今日は仕事でとても不甲斐ない出来事があり、帰るやいなや彼に愚痴を吐き出してしまった。料理をしながら話を聞いてくれる彼に「大変じゃったなぁ」「がんばったなぁ」と甘い言葉をかけてもらって、思わず涙が出た。きっととても情けない姿だった。

そんなことがありながらも、夜は年下のかわいいかわいい友達が我が家に来てくれて、その時間だけは仕事のことなど隅に置いて大笑いした。年齢などまるで関係なく、尊敬する友達。「ごちそうさま」とたくさん言ってくれたけれど、こちらの方が多くのものを受け取っているなぁと思う。

すごく楽しい時間だったのに、おやすみと送り出した後は、しゅるしゅると風船が萎むように元気がなくなってしまった。いつも思うことだけれど、私は誰かに怒っているとき、大抵その状況をどうにもできない自分の非力さに怒っている(なぜか恋愛は別だけど)。今や誰も怒ってはくれない環境で、甘やかせてくれる周囲の人のやさしさを受け取りながらも、私は私で、愛を持って自分を律したい。

2月10日(木)晴れ

ひさしぶりに21時頃まで会社にいて、夜遅くまで先輩と仕事する感じ、懐かしいなと思った。この頃、私はとても不安にまみれている。少人数でお店を運営する中で、製品開発、出荷、お客様対応などとは違い、私の仕事は言ってしまえば、”いなくてもどうにかなる”役割だ。それでも私がいさせてもらっている意味は、お客さんの心を離さないためだと思っている。これからブランドが大きな変化を迎えようとしている中で、戦略はあっても、心はまっしろであらねば、邪念を追い払わねば、と改めて言い聞かせる。

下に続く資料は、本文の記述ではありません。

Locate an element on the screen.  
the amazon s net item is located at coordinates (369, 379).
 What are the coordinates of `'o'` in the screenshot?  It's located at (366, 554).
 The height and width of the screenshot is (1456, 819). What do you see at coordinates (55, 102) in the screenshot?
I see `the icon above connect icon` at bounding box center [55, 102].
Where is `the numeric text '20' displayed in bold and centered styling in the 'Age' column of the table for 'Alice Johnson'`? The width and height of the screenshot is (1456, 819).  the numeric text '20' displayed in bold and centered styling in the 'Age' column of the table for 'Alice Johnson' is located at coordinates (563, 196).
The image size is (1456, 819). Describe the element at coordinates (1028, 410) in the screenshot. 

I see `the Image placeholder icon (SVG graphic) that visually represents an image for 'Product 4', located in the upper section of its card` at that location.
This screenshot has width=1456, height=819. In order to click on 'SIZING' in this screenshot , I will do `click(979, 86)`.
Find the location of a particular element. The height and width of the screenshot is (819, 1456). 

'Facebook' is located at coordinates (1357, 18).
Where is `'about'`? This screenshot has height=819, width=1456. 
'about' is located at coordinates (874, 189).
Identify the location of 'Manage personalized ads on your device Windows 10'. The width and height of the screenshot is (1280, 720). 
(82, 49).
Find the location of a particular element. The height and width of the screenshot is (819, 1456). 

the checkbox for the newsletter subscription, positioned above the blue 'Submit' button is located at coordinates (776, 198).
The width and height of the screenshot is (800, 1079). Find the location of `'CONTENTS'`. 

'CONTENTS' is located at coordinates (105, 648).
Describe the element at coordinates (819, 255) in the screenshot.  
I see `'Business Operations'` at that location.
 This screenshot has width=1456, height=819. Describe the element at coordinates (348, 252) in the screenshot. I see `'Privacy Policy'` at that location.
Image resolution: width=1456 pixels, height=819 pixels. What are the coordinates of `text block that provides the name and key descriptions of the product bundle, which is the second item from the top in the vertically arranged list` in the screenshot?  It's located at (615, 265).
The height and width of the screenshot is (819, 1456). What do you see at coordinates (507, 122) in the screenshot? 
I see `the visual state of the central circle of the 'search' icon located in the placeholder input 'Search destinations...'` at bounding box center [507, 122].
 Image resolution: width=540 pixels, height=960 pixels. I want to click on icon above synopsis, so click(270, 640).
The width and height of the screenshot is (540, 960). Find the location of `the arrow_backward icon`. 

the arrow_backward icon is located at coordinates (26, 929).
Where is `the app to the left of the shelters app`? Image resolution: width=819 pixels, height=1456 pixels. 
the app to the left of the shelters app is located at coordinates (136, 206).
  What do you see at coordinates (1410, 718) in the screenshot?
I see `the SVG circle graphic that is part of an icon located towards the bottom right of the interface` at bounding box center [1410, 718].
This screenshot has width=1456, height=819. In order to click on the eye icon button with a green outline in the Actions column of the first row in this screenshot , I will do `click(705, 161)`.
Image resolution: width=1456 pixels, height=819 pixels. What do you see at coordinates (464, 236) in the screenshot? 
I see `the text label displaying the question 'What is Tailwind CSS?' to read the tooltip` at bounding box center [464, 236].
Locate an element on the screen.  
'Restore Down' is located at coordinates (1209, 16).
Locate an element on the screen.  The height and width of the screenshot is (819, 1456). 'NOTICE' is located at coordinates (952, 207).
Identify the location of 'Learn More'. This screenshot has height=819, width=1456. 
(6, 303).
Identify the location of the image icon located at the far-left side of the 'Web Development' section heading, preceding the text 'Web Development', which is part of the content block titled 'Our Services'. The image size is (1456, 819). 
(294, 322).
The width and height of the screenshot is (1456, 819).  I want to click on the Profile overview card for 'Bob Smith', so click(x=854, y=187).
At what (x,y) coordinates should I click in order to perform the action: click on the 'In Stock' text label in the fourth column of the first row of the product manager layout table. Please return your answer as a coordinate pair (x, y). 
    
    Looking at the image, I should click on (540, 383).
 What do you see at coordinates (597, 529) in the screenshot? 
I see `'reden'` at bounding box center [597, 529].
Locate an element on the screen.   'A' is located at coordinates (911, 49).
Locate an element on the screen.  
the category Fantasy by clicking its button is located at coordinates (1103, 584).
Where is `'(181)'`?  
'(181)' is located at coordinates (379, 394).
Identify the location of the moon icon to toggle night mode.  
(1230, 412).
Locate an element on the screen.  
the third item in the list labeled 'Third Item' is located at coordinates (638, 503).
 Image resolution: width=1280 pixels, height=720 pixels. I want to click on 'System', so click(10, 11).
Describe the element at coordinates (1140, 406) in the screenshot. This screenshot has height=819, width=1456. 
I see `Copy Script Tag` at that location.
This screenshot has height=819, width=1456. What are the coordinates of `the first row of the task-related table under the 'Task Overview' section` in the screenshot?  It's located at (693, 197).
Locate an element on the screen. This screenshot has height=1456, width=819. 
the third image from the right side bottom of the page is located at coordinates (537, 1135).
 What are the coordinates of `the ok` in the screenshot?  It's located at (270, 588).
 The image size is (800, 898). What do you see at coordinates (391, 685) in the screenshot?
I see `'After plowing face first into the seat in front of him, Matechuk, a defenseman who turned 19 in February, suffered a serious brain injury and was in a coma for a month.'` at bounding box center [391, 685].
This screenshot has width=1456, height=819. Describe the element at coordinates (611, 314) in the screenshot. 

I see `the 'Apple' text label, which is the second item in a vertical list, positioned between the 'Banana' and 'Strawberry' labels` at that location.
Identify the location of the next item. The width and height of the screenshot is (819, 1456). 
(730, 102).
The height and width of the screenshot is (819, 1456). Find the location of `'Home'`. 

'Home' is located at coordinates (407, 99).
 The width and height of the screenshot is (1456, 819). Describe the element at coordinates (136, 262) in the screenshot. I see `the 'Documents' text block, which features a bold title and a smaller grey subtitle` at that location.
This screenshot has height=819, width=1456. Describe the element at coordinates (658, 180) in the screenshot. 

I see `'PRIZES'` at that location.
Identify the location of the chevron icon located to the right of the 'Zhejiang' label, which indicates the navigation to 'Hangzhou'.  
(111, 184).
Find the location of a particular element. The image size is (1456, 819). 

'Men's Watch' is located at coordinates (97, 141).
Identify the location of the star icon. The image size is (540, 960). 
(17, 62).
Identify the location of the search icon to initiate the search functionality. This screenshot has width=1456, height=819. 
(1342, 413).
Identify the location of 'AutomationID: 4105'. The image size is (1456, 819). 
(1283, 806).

夜は福岡に住む友達と電話をする約束をしていたので、急いで帰る。大切な友達のうれしい報告は、私もうれしい。「30代、ほんとに楽しい」と繰り返し口にする彼女はかっこよくて、そんな彼女だから短期間でぐっと距離が縮まり仲良くなれたのだと思う。「落ち着くってなんだろうねぇ」と話しながら、答えは出なかった。

電話の後は、愛の不時着の二人が結婚したと知り、ここ最近の鬱屈した思いが吹き飛ぶほどに悦に浸った。ずっと、ニヤニヤしていた。直接会ったこともない芸能人の結婚で、ここまで興奮できる単純な性格に、今だけは感謝したいと思った。

2月11日(金)晴れ時々曇り

昨晩の余韻が消えず、移動中は愛の不時着のオリジナルサウンドトラック、略してOSTをエンドレスで聴く。

愛の不時着に大ハマリしていた2020年春、”エンタメは誰かとの記憶を作る”といった内容のnoteを書いたけれど、音楽はすごい。甘く切ないメロディーとともに、突然のリモートワークで同期と仕事終わりに隅田公園でブランコ漕ぎながらビール飲んだ夜だとか、太陽がまぶしくて終わりが見えなかった中目黒の坂道だとか、眠れない日が続いた1Kの部屋だとか、当時の光景がまざまざと蘇った。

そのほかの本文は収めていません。